§ **Text segment**
- Opening Delimiter -

The reward system is considered one of the networks involved in procedural motor sequence learning. For example, learning on the SRTT is impaired in patients with Parkinson (PD) and Huntington (HD) diseases (Doyon et al., 1997, Jackson et al., 1995, Knopman and Nissen, 1991, Muslimovic et al., 2007, Wilkinson and Jahanshahi, 2007, Wilkinson et al., 2009), focal lesions of the basal ganglia (Obeso et al., 2009), and traumatic brain injury (TBI) (De Beaumont et al., 2012, Mutter et al., 1994, Vakil, 2005) as well as in an animal models of DA depletion (Matsumoto, Hanakawa, Maki, Graybiel, & Kimura, 1999).

There is also evidence from studies in healthy humans that incentive and feedback can improve motor skill learning. For instance, adding monetary reward to a force-tracking task which incorporated a repeating pattern improved retention as demonstrated by offline gains (Abe et al., 2011). Adding similar feedback and incentive to the SRTT improved learning (Wachter, Lungu, Liu, Willingham, & Ashe, 2009). These findings imply that monetary reward might augment rehabilitation after injury or accelerate learning in healthy people.

Human learning deficits can also be produced in the laboratory. When delivered to the primary motor cortex (M1), inhibitory transcranial magnetic stimulation (TMS), in particular continuous theta burst stimulation (cTBS), reduces local cortical excitability (Huang, Edwards, Rounis, Bhatia, & Rothwell, 2005) and temporarily impairs motor sequence learning (Rosenthal et al., 2009, Wilkinson et al., 2010). The magnitude of these deficits in healthy volunteers is similar to those in patients (De Beaumont et al., 2012, Doyon et al., 1997, Jackson et al., 1995, Knopman and Nissen, 1991, Muslimovic et al., 2007, Mutter et al., 1994, Obeso et al., 2009, Vakil, 2005, Wilkinson and Jahanshahi, 2007, Wilkinson et al., 2009). However, the addition of feedback, including monetary reward, does not improve non-motor procedural learning in PD and HD (Holl et al., 2012, Shohamy et al., 2004, Wilkinson et al., 2008).

- Closing Delimiter -

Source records
- Opening Delimiter -

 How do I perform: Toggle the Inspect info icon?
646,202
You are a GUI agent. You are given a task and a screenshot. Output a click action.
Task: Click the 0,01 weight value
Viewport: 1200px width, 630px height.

- Closing Delimiter -

§ **Problem statement**
Carry the passage on reward and motor sequence learning forward from its last sentence. The items have no connection to the text about reward and motor learning.

§ **Response to the exercise**
Adding feedback and incentive to procedural tasks in clinical and training settings to boost learning has great appeal. Unlike interventional strategies currently under investigation, including the several forms of noninvasive brain stimulation (Reis et al., 2008, Sandrini and Cohen, 2013), there is no need for devices requiring large clinical trials and regulatory approval. There are no ethical problems posed by its use in healthy populations. However, its viability and comparative value depend on the magnitude of its effects and the ability to produce them in impaired or otherwise refractory subjects. Therefore, we decided to investigate whether adding feedback and monetary incentives to the SRTT can overcome the healthy volunteers' temporary impairment produced by inhibitory TMS and whether the size of its statistical effects is of clinical interest. We delivered sham and real cTBS to M1 just before administering a probabilistic version of the SRT, which is less likely than the conventional task to produce explicit sequence knowledge. We hypothesized that feedback would enhance sequence learning and/or recall as well as protect learning and knowledge retention from the effect of cTBS. We also tracked the development of awareness during learning closely to show whether the motor sequence learning was always unconscious or whether the procedural and declarative systems interacted during the task with and without feedback, and after inhibition of M1 via cTBS.